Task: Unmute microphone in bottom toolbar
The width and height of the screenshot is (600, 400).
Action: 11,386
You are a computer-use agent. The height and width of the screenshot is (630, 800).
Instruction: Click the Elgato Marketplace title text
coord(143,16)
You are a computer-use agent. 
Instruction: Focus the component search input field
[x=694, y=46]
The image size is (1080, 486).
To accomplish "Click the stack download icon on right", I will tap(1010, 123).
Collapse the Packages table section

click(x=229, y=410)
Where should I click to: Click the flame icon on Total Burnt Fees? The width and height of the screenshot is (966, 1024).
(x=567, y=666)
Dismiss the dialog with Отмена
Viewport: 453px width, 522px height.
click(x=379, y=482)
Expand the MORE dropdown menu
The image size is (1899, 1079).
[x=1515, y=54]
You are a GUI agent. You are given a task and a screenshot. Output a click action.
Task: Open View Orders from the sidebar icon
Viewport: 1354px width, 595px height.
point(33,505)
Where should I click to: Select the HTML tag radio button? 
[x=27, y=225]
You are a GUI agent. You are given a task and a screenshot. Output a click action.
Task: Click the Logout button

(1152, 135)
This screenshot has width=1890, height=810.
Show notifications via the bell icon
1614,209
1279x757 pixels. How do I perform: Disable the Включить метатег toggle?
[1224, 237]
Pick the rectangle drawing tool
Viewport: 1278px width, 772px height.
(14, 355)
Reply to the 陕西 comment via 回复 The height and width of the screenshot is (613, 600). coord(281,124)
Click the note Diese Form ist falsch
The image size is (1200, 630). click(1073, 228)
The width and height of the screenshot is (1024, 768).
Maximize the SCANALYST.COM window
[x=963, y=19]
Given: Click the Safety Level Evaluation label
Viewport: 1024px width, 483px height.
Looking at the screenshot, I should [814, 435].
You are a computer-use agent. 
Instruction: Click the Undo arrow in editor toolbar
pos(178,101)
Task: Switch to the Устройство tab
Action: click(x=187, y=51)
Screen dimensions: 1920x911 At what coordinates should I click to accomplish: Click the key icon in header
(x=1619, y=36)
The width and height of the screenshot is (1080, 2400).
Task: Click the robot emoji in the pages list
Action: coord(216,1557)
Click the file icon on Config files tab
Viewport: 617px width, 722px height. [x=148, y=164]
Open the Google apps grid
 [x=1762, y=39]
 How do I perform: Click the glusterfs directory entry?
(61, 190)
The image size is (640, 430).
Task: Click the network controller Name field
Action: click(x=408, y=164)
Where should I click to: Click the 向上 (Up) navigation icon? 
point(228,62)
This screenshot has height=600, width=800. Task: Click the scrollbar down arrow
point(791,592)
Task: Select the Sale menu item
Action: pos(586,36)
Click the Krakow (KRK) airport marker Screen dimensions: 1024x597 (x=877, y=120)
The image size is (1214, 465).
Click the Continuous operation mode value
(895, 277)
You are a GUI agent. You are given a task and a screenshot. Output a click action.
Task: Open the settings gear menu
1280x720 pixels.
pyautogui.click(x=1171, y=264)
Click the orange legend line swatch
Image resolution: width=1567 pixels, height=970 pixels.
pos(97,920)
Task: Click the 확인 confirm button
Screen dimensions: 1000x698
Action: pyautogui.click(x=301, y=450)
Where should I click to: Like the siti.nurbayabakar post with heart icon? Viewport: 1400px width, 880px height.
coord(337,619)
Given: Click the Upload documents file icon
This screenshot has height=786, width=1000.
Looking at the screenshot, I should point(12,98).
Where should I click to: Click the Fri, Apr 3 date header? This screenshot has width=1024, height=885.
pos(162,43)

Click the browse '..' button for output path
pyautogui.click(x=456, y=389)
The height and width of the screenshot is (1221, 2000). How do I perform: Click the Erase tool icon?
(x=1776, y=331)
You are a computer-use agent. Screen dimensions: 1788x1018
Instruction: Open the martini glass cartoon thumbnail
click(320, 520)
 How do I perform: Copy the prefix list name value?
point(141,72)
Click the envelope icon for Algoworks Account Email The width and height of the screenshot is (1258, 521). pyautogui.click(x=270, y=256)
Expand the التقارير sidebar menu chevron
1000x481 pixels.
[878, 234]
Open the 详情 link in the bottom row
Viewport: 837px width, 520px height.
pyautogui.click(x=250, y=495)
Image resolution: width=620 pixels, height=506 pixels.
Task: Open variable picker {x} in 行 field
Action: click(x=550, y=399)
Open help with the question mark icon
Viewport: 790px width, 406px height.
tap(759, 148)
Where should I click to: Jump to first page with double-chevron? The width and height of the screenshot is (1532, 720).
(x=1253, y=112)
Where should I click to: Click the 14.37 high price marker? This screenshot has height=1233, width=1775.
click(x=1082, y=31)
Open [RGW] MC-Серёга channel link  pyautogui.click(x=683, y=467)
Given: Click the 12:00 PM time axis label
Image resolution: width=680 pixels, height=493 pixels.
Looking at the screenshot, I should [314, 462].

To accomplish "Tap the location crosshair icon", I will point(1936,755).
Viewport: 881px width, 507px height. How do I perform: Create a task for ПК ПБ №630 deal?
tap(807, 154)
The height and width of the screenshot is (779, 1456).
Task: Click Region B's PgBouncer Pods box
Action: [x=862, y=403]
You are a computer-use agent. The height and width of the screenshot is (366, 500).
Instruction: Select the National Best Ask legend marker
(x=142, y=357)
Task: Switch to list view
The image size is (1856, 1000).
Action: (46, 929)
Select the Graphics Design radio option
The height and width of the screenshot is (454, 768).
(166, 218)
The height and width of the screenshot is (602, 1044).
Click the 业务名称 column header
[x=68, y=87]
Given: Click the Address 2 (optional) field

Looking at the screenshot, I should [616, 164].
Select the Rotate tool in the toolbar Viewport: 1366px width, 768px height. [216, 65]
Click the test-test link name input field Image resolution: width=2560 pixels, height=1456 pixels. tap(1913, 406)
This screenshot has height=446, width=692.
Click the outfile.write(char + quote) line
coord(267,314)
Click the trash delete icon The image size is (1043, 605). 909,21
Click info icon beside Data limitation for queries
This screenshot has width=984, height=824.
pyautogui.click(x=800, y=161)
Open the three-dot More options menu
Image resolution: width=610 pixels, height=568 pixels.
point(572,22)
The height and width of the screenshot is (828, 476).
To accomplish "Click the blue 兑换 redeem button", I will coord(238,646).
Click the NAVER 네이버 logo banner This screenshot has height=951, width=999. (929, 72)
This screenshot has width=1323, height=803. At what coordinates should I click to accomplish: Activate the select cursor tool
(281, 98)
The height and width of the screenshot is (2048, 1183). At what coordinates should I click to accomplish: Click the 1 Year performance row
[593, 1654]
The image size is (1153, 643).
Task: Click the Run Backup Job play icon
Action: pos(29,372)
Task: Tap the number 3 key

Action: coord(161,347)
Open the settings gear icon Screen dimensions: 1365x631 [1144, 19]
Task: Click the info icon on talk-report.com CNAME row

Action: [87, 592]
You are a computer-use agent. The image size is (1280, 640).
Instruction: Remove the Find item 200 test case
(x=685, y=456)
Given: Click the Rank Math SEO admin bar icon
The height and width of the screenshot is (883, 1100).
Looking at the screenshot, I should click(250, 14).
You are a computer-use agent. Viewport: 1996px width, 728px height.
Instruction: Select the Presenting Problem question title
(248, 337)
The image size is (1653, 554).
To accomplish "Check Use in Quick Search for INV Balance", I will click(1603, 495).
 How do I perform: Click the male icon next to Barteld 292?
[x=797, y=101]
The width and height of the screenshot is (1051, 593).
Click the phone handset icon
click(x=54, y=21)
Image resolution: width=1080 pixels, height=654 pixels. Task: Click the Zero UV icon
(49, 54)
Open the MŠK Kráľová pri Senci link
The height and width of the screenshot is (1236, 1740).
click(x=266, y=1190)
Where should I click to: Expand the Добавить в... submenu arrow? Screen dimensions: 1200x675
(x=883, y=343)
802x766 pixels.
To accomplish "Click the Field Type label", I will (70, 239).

WHAT YOU ARE ASKED TO DO:
Search the entries above for lines containing the word "agent", and copy each one.

EXERCISE OUTPUT:
You are a computer-use agent. The height and width of the screenshot is (630, 800).
You are a computer-use agent. 
You are a GUI agent. You are given a task and a screenshot. Output a click action.
You are a GUI agent. You are given a task and a screenshot. Output a click action.
You are a computer-use agent. 
You are a GUI agent. You are given a task and a screenshot. Output a click action.
You are a computer-use agent. Screen dimensions: 1788x1018
You are a computer-use agent. The height and width of the screenshot is (366, 500).
You are a computer-use agent. The image size is (1280, 640).
You are a computer-use agent. Viewport: 1996px width, 728px height.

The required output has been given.